⟨
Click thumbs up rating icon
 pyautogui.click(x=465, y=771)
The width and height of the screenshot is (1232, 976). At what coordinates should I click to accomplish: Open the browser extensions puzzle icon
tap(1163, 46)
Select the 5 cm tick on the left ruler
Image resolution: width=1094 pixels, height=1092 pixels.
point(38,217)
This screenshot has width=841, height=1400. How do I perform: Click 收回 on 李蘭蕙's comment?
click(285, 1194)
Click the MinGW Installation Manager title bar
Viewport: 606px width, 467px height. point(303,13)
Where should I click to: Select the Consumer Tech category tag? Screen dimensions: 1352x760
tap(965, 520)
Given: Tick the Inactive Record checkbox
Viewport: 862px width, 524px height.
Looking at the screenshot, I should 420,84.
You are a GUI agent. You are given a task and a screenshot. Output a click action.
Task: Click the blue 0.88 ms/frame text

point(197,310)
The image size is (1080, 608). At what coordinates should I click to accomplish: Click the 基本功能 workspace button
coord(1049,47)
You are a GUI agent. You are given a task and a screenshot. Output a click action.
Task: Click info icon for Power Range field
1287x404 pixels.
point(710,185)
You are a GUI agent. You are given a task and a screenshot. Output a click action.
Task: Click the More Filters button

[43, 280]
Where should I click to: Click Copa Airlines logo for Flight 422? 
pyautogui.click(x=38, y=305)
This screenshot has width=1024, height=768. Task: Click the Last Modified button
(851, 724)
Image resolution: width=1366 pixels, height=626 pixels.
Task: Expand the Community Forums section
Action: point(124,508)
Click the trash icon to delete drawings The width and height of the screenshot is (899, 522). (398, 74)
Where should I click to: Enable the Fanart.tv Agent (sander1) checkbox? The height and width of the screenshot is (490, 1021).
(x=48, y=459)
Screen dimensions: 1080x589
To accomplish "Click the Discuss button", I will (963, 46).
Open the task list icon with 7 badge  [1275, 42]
⟩
TASK BRIEF:
Reply with the complete records, restated exactly.

ANSWER SPACE:
Click thumbs up rating icon
 pyautogui.click(x=465, y=771)
The width and height of the screenshot is (1232, 976). At what coordinates should I click to accomplish: Open the browser extensions puzzle icon
tap(1163, 46)
Select the 5 cm tick on the left ruler
Image resolution: width=1094 pixels, height=1092 pixels.
point(38,217)
This screenshot has width=841, height=1400. How do I perform: Click 收回 on 李蘭蕙's comment?
click(285, 1194)
Click the MinGW Installation Manager title bar
Viewport: 606px width, 467px height. point(303,13)
Where should I click to: Select the Consumer Tech category tag? Screen dimensions: 1352x760
tap(965, 520)
Given: Tick the Inactive Record checkbox
Viewport: 862px width, 524px height.
Looking at the screenshot, I should 420,84.
You are a GUI agent. You are given a task and a screenshot. Output a click action.
Task: Click the blue 0.88 ms/frame text

point(197,310)
The image size is (1080, 608). At what coordinates should I click to accomplish: Click the 基本功能 workspace button
coord(1049,47)
You are a GUI agent. You are given a task and a screenshot. Output a click action.
Task: Click info icon for Power Range field
1287x404 pixels.
point(710,185)
You are a GUI agent. You are given a task and a screenshot. Output a click action.
Task: Click the More Filters button

[43, 280]
Where should I click to: Click Copa Airlines logo for Flight 422? 
pyautogui.click(x=38, y=305)
This screenshot has width=1024, height=768. Task: Click the Last Modified button
(851, 724)
Image resolution: width=1366 pixels, height=626 pixels.
Task: Expand the Community Forums section
Action: point(124,508)
Click the trash icon to delete drawings The width and height of the screenshot is (899, 522). (398, 74)
Where should I click to: Enable the Fanart.tv Agent (sander1) checkbox? The height and width of the screenshot is (490, 1021).
(x=48, y=459)
Screen dimensions: 1080x589
To accomplish "Click the Discuss button", I will (963, 46).
Open the task list icon with 7 badge  [1275, 42]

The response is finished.